_Data extract_
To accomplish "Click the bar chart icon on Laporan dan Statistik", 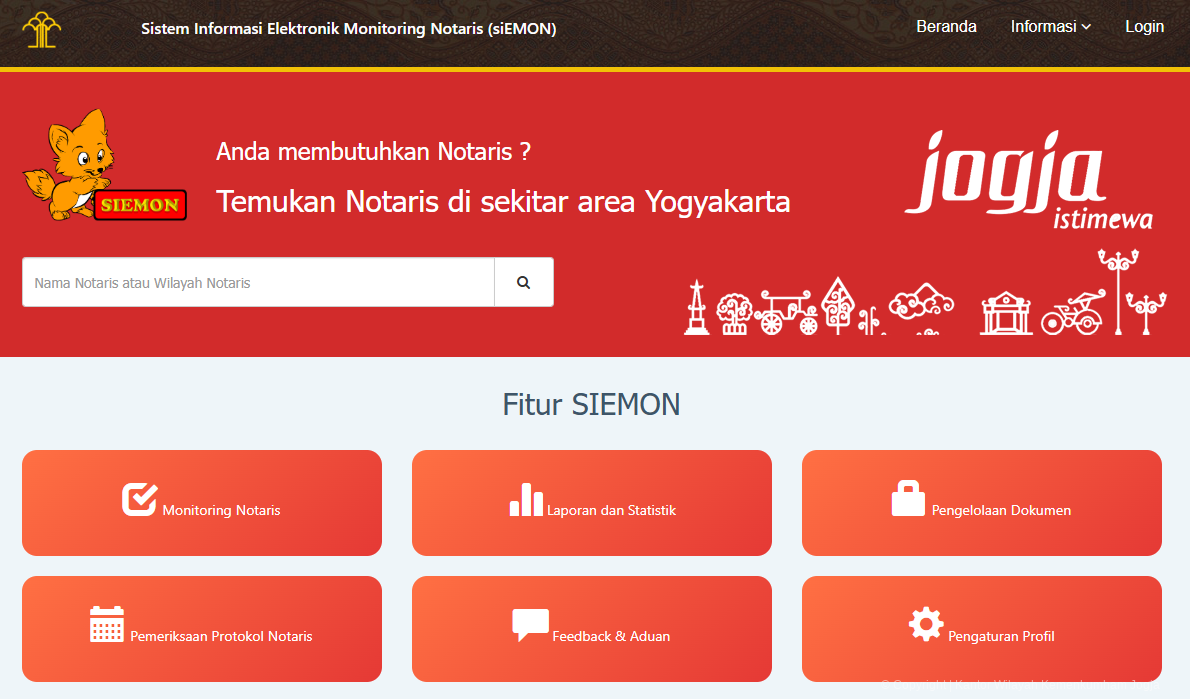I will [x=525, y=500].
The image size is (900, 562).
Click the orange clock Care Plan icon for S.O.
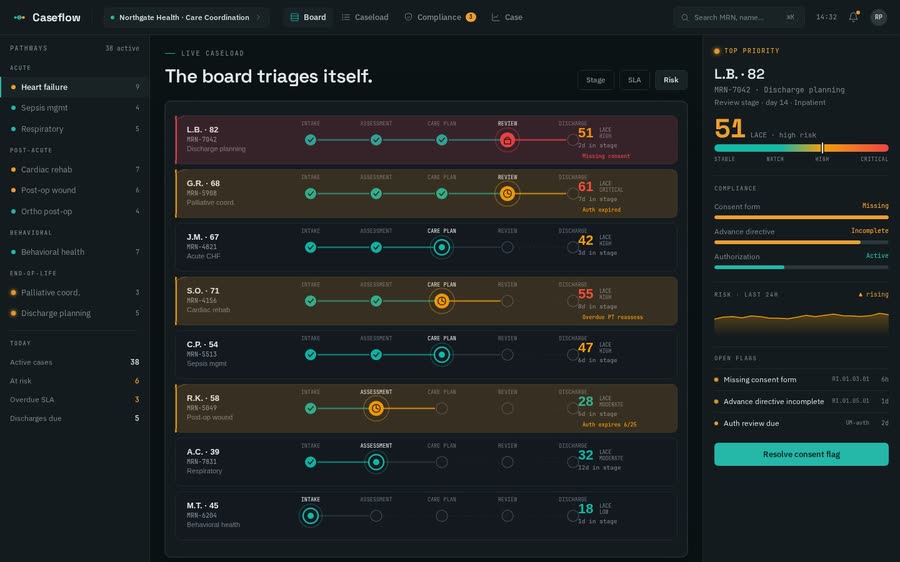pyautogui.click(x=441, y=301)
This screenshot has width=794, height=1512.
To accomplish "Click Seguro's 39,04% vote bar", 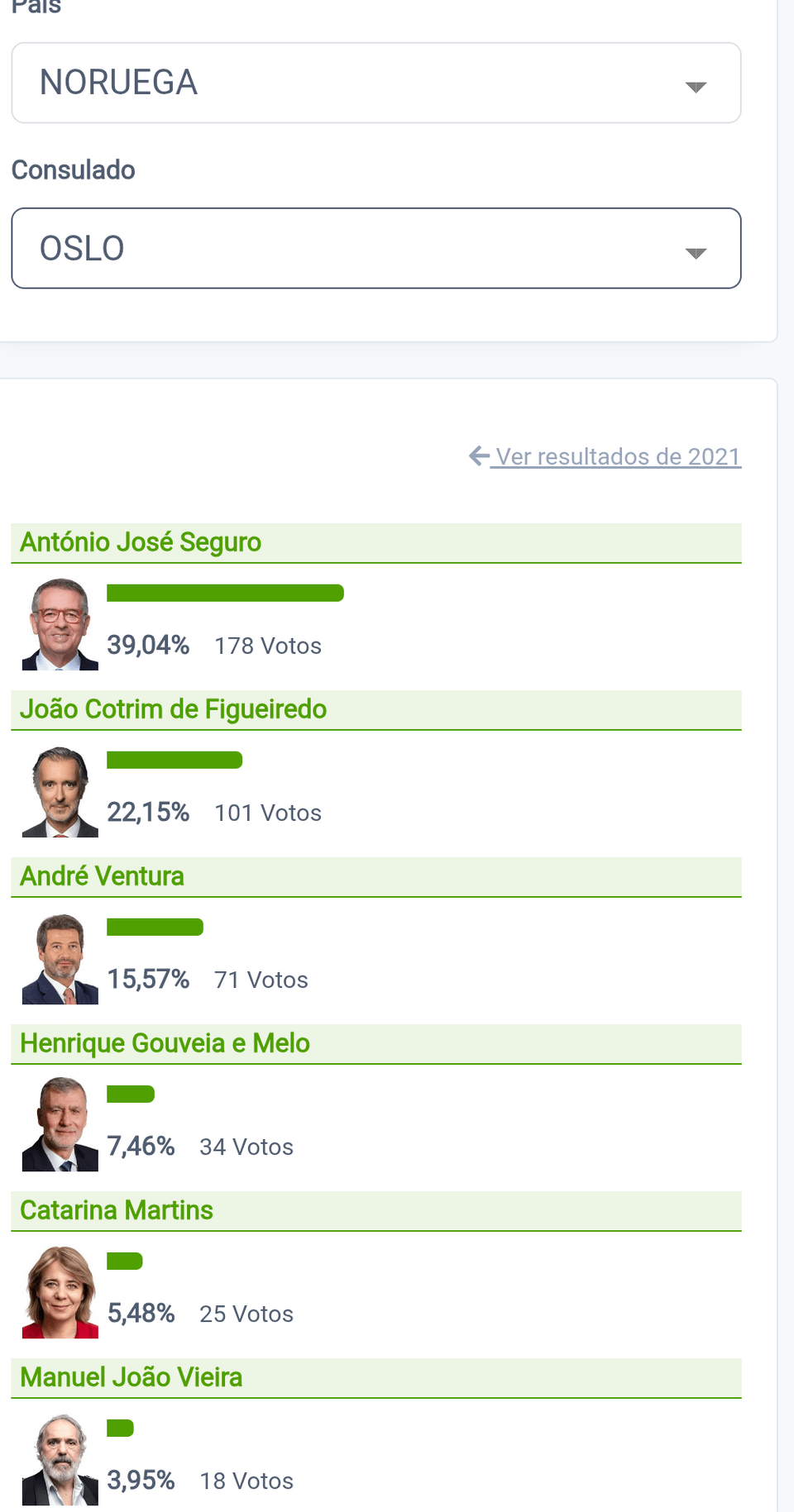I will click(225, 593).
---
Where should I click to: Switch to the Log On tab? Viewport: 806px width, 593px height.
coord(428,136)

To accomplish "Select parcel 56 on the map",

_Problem_
Look in the material above for the line with "Where should I" and the line with "parcel 56 on", and transcribe exactly those lines and all lines between them, nothing more.

_Answer section_
Where should I click to: Switch to the Log On tab? Viewport: 806px width, 593px height.
coord(428,136)

To accomplish "Select parcel 56 on the map",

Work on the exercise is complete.